The car’s appeal will be broadened by the addition of the auto, called Activematic, which has wheel-mounted gear change paddles as well as a tiptronic function on the gearshift.
Initially Mazda will offer 250 Limited models for $45,620 as part of the launch strategy.
The Limiteds, of which only 3500 will be built worldwide, will be individually numbered with red leather interior and the choice of three colours.
Managing director of Mazda Australia, Doug Dickson, said the current car was averaging 40 sales a month but he expected the new arrival to boost sales to 140 a month for the next 12 months and then level out to average 40 a month.

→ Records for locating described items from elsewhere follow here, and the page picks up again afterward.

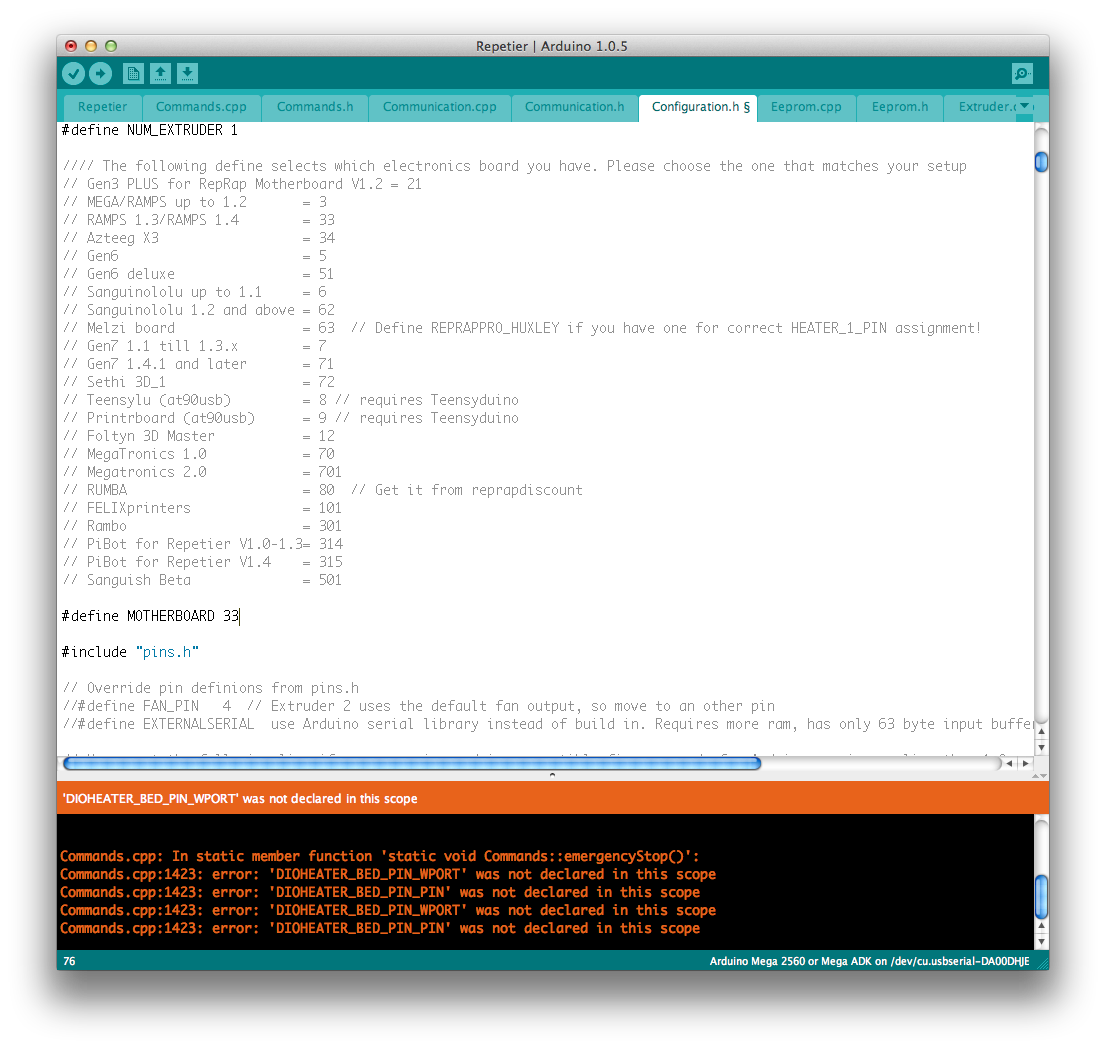Select the Commands.h tab
Viewport: 1106px width, 1049px height.
pyautogui.click(x=315, y=107)
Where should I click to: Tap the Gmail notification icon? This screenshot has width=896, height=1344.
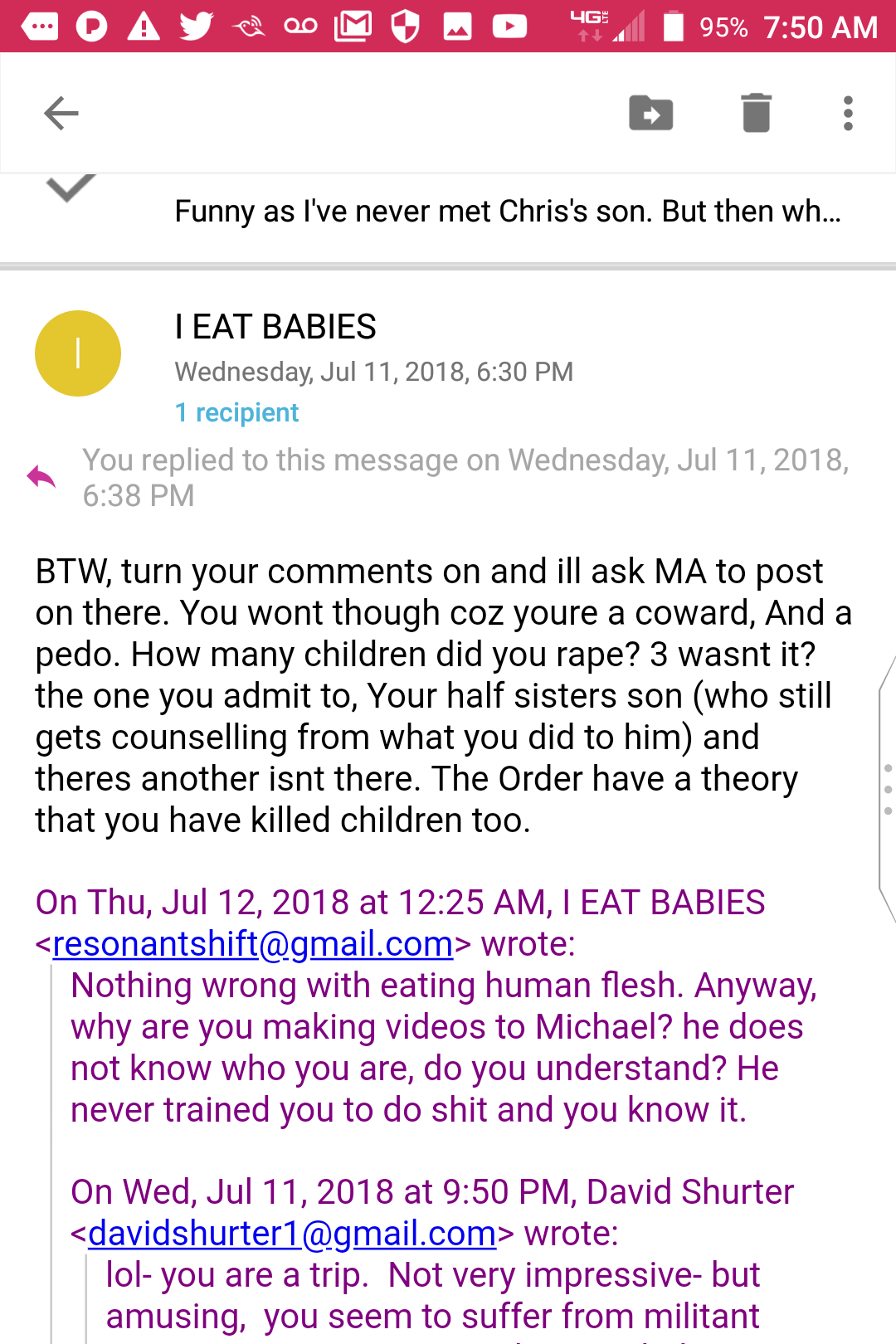click(353, 27)
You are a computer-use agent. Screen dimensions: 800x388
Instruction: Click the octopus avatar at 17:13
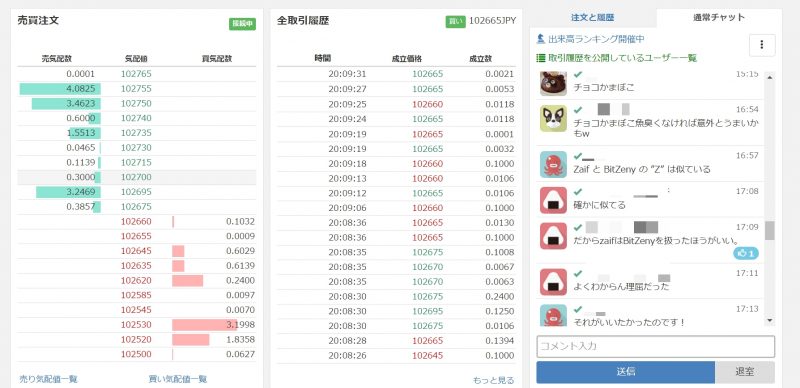pyautogui.click(x=553, y=316)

Mr Dickson said many buyers were expected to opt for the leather pack option, with about 5 per cent adding a hardtop.
Like previous generations, the MX-5 is expected to be principally bought by males with an average age of between 35 and 49.
Mazda spokesman, Alastair Doak, said although the addition of the automatic was an unknown, he expected it to gain a popular following.
Mazda initially expects 20 per cent of buyers to go for the auto but Mr Doak said this "could be significantly more once people realise how good it is".
Program manager for the MX-5 Takao Kijima has ruled out a turbo version, saying the Japanese concept of "jinba ittai" - horse at one with the rider - meant any turbo lag, once an issue in many turbocharged vehicles, did not fit with the car’s overall concept.
Nor did he see a hardtop coupe version of the MX-5, at least in the short term.
Mazda chief, Doug Dickson, said the MX-5 defined the brand and "lifts it above the clutter".
Sales this year are running 17 per cent ahead of last year and the company has recorded increases for 10 consecutive months, partly due to the Mazda3 and Mazda6.
Mr Dickson has forecast 2005 sales at 65,000 vehicles, which will deliver a 6.6 per cent market share for the company.
"We are not convinced we can maintain our lead over Mitsubishi, given the arrival of the 380, but we are ahead of Honda and Nissan," he said.